For the word "editing", state how many lines of the records include it, with no other text.
▼
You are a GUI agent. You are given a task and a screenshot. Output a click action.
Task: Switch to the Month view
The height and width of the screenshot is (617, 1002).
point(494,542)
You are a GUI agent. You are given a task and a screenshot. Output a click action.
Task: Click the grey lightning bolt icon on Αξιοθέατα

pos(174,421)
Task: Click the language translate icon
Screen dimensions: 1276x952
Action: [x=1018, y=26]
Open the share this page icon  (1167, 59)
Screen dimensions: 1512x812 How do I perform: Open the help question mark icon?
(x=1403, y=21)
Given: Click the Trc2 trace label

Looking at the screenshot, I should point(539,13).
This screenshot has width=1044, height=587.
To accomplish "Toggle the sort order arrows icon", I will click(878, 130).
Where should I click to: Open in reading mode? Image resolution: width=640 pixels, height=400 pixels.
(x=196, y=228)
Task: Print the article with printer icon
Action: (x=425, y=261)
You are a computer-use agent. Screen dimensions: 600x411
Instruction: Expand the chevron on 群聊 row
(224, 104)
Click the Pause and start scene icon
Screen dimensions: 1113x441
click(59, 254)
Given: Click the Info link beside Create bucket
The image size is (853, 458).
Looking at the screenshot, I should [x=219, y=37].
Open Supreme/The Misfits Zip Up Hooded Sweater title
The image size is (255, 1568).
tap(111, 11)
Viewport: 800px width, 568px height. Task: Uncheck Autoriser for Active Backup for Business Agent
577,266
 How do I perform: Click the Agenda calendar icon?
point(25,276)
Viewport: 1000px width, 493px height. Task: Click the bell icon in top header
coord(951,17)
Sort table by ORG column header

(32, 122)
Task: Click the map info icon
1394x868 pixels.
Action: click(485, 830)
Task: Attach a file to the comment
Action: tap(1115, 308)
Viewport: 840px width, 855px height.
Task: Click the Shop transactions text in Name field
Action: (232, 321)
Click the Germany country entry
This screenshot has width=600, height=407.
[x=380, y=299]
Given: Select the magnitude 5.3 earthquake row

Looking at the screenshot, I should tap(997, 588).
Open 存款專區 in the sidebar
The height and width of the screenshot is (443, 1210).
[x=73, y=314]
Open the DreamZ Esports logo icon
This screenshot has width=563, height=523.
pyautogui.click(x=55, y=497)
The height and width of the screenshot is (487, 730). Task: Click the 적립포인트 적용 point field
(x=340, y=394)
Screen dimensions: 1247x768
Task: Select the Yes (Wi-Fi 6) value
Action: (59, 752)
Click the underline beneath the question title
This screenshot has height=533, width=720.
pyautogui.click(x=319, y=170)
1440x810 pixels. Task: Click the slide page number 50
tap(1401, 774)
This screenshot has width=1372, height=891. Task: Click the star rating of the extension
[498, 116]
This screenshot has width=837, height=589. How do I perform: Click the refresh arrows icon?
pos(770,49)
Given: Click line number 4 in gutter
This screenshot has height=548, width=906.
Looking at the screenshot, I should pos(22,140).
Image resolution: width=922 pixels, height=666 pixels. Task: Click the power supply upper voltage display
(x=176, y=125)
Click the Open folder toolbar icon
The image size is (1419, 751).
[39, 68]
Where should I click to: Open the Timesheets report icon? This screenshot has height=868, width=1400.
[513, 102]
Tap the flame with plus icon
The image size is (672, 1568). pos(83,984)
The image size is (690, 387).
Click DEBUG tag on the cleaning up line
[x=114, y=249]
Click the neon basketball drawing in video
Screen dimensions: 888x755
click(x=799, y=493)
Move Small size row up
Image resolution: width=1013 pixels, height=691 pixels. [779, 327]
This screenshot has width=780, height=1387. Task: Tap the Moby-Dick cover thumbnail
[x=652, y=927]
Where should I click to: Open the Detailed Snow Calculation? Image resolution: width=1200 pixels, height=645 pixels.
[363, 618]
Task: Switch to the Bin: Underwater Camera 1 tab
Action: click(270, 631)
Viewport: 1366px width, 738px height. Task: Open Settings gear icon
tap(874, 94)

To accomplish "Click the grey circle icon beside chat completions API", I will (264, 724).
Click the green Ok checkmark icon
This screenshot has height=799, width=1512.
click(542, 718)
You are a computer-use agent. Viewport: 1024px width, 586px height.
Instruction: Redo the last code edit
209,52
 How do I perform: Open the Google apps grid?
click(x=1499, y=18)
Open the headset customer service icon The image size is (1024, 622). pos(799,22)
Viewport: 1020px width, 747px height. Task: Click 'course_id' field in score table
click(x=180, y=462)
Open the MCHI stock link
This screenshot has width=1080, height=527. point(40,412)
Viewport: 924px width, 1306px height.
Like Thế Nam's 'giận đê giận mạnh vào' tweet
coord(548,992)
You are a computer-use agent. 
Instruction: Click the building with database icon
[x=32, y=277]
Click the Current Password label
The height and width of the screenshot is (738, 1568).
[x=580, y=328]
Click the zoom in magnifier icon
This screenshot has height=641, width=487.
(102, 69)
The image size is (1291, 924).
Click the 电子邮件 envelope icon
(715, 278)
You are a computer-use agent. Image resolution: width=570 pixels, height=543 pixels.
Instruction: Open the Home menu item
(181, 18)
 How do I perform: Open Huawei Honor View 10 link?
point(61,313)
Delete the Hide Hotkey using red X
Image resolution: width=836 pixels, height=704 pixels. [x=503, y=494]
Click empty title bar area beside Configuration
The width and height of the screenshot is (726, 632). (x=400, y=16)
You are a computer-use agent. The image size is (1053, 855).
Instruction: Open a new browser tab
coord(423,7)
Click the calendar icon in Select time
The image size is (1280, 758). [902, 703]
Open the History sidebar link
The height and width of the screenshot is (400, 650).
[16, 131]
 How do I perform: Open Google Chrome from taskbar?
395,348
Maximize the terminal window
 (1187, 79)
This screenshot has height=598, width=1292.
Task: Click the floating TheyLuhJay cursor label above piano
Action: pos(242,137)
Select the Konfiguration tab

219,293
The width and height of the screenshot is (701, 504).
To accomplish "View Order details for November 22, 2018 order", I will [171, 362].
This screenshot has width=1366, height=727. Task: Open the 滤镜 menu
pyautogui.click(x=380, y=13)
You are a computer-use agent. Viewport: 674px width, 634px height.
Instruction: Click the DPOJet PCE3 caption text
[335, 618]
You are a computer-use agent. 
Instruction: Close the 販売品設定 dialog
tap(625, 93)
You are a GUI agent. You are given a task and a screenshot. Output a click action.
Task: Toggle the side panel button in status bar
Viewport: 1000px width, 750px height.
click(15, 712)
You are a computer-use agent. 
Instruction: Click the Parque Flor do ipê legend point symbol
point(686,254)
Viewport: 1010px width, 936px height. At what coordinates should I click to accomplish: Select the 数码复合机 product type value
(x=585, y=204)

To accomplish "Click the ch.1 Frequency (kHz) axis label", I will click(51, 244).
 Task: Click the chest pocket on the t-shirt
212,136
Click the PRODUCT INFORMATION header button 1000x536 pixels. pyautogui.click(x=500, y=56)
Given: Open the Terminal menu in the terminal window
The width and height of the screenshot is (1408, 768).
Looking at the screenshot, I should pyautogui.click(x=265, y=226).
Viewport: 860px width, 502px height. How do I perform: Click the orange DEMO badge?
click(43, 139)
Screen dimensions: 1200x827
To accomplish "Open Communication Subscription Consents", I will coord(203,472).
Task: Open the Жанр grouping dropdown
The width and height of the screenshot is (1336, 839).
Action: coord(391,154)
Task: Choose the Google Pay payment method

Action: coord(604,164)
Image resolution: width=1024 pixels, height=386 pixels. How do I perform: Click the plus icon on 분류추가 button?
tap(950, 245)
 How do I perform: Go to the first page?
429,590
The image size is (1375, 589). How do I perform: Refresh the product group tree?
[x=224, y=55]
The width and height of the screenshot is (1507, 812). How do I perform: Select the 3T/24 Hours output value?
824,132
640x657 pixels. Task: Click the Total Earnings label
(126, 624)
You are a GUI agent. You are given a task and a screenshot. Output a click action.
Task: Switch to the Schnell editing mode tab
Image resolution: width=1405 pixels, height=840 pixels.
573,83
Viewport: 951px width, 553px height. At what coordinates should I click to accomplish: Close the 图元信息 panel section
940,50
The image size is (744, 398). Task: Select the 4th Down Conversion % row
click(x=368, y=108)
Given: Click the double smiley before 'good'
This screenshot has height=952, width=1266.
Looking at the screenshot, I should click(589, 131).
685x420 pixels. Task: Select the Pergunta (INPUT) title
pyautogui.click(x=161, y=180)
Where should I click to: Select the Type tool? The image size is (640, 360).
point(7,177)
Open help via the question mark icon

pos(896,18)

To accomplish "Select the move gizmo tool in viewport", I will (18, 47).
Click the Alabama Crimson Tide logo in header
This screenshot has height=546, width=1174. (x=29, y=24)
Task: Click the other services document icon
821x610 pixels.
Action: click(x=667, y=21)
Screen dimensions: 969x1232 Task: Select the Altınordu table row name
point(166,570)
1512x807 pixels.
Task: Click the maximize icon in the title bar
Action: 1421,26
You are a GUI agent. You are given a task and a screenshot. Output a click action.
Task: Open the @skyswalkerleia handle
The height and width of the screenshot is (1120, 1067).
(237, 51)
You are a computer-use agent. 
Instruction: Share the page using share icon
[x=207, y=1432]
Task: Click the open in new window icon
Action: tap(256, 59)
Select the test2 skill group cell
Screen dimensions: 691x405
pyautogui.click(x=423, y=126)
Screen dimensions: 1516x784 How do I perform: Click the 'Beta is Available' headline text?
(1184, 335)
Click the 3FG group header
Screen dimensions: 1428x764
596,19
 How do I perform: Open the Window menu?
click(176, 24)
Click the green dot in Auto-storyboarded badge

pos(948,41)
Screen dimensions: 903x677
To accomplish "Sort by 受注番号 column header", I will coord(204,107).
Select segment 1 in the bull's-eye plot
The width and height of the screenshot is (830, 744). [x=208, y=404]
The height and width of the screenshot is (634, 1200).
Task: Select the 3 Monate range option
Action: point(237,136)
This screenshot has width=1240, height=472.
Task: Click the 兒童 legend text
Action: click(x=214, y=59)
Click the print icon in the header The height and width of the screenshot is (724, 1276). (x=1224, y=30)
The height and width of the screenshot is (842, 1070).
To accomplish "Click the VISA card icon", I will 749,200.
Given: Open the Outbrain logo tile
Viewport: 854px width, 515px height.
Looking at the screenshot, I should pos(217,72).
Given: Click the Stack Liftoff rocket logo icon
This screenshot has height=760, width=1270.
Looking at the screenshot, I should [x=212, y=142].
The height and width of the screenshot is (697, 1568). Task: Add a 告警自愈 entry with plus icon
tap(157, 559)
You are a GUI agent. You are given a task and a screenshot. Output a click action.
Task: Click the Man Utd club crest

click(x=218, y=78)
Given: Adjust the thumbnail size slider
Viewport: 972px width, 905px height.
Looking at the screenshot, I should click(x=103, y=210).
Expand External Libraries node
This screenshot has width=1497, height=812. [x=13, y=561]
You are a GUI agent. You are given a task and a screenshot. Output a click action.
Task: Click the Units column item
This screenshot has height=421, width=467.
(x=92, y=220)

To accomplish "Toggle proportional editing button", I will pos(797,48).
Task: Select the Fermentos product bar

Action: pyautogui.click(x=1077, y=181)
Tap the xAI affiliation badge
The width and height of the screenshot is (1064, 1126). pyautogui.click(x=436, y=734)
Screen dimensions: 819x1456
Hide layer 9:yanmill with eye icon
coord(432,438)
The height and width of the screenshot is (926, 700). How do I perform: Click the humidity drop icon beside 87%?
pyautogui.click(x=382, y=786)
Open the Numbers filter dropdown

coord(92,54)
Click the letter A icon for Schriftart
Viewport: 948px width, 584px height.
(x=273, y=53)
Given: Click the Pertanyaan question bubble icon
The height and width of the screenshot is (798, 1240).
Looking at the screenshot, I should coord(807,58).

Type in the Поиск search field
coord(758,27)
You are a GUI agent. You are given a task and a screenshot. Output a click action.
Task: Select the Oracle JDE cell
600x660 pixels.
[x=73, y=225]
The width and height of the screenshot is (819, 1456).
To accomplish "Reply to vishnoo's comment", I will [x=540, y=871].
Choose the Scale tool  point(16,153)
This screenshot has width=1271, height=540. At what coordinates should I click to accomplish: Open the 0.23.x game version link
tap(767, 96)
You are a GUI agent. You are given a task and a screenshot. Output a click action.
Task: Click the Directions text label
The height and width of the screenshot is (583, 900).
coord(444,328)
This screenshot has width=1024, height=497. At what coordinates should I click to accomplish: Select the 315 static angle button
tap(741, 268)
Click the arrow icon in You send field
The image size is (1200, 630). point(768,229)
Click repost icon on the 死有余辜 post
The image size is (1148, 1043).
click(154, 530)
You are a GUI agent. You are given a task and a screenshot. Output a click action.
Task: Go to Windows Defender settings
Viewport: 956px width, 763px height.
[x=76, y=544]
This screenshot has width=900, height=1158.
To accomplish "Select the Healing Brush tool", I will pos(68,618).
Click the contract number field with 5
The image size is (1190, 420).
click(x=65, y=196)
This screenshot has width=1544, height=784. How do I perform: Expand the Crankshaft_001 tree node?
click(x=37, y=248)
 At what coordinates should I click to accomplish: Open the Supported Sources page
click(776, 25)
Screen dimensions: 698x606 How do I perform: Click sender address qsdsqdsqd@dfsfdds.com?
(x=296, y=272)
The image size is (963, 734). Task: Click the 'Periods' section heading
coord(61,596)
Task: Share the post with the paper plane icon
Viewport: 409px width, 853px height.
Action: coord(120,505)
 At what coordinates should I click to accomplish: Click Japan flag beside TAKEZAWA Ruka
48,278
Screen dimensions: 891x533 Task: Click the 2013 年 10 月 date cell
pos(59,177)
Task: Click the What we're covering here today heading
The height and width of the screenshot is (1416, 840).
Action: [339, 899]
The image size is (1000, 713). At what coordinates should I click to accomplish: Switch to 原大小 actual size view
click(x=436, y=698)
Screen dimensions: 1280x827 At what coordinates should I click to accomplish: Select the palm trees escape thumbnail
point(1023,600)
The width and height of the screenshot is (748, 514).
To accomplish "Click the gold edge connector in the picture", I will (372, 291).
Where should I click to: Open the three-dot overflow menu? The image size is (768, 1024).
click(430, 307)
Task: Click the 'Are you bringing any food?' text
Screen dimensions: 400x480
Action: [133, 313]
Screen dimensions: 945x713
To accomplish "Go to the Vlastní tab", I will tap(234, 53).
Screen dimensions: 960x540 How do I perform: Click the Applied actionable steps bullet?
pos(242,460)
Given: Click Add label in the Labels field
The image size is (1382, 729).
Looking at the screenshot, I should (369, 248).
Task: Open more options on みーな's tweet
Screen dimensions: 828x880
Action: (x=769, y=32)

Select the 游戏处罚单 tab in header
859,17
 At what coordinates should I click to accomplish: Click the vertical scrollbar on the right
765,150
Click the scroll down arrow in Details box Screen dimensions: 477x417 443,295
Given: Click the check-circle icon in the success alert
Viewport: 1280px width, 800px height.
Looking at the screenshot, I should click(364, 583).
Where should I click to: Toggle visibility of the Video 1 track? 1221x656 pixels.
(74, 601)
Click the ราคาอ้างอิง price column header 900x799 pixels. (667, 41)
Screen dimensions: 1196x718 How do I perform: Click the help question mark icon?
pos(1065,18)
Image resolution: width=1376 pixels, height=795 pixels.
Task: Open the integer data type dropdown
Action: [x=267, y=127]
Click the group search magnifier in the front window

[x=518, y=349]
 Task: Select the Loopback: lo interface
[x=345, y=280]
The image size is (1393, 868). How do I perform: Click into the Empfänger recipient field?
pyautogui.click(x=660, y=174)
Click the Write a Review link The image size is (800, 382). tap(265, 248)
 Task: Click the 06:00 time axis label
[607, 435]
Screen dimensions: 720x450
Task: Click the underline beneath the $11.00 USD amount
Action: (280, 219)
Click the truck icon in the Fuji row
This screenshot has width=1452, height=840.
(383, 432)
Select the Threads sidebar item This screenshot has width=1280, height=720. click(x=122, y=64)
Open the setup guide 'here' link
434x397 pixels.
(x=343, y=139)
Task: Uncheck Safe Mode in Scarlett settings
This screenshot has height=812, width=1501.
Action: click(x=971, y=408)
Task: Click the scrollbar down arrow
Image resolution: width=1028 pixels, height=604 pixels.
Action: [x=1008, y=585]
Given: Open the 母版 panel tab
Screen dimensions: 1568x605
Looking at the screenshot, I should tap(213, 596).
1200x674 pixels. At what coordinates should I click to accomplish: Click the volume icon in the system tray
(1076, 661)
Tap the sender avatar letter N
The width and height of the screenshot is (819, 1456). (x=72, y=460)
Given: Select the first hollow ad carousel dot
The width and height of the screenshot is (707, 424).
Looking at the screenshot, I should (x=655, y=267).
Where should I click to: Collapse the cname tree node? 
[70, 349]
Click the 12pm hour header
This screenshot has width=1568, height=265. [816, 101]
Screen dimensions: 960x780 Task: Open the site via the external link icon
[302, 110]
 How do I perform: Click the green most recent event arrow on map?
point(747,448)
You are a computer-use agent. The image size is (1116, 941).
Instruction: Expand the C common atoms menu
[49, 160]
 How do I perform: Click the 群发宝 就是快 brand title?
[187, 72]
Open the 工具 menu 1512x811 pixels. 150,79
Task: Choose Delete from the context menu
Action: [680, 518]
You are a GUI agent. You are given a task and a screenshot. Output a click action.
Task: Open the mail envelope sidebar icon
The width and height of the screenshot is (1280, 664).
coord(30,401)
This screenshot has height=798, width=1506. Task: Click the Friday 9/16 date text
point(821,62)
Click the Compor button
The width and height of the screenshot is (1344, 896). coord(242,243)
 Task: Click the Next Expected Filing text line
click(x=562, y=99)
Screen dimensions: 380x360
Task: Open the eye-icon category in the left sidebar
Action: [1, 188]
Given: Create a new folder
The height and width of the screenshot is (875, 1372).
▲
### OUTPUT OF THE EXERCISE
2